Here’s a great review from Marketta Gregory at the Rochester Democrat and Chronicle. Thanks, Marketta, for capturing the heart of What’s in the Bible? so well!
I’ve heard many feisty sermons — the kind that step on toes and challenge even good, moral people to improve. Those are the sermons you remember years later.
Sometimes those sermons are delivered by clergy. Sometimes by a frail grandmother who refuses to complain. Or, in my case, by a kids’ show.
The guy who created VeggieTales, Phil Vischer, just came out with a new DVD series this month called What’s in the Bible (Tyndale, $14.99). Even though everyone loves his singing vegetables with their great lessons, Vischer wanted to provide more context — more of the big picture — for kids and the adults they hang out with.

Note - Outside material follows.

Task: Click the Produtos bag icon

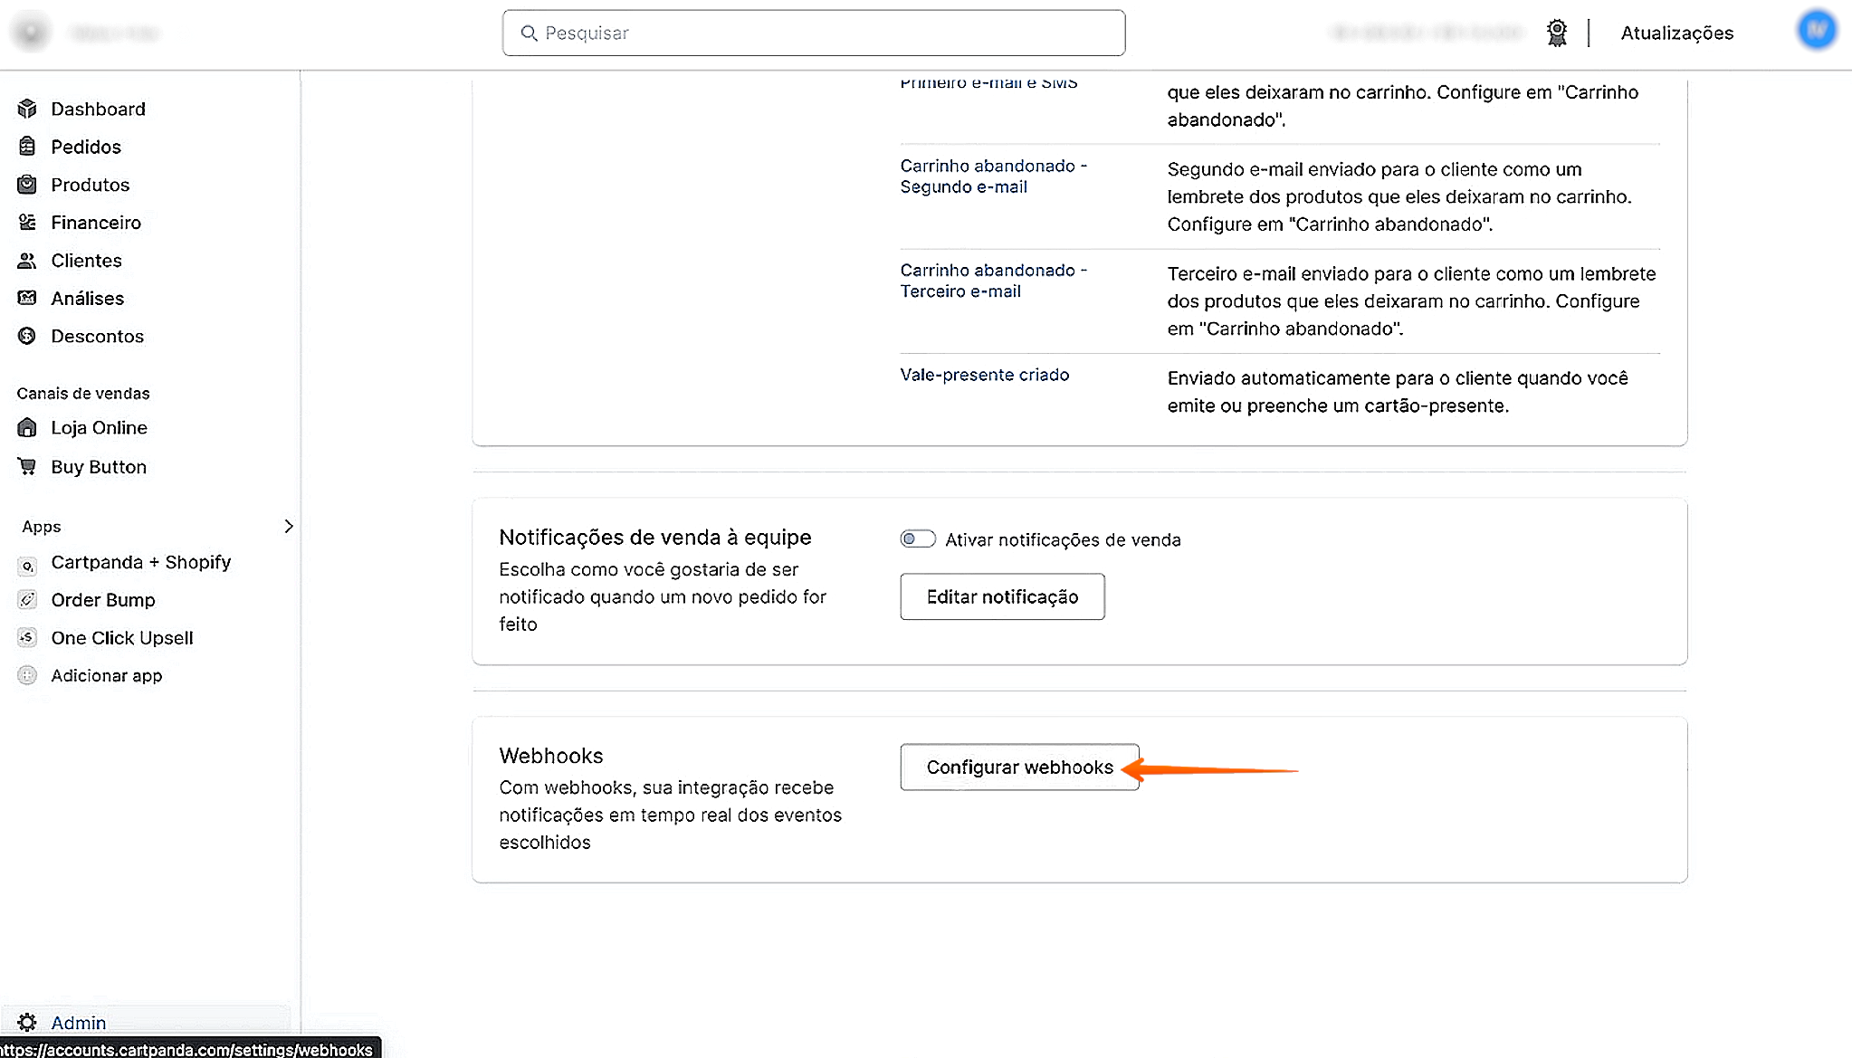Action: pyautogui.click(x=27, y=185)
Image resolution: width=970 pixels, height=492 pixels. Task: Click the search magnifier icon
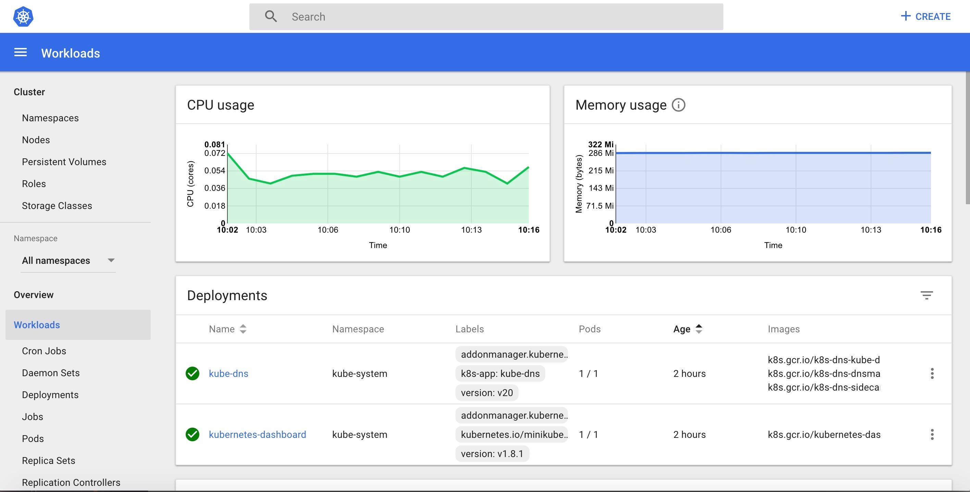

“Through Sunday School and kids’ videos like VeggieTales, kids get snapshots from the Bible. Moses. Noah. Jesus. They’re like pictures in a photo album,” Vischer told me. “What we’re missing is the ‘connective tissue.’ What does Jesus have to do with Moses? What does any of this have to do with Adam and Eve? How do all these stories fit together to tell one story, and how does that one story explain our world today?”
I kept that in mind as I watched the first video. I thought my 11-year-old was going to roll off the couch laughing at some of the clever jokes and silly songs. But I was busy thinking of something else: the realization that I have never read the Bible cover to cover.
I’ve tried to read it straight through several times, and I know I’m not alone — even local places like Browncroft Community Church in Penfield have huge initiatives to get people reading more. But this is one time I don’t feel comfort in numbers.
I’ve done lots of devotionals and Bible studies that are based on one book or one theme. I’ve jotted notes as ministers read from the pulpit. I’ve even considered myself pretty knowledgeable about the Bible, when in reality, I’ve only read the CliffsNotes. And I haven’t even read those in order.
I’d never open up another bestseller and start reading in the middle and then jump back to the second chapter. That would make it almost impossible to follow the plot. Yet I do that all the time to a book that’s central to my faith. And it took some puppets to teach me that.
Thank God for challenging sermons, no matter how they are delivered.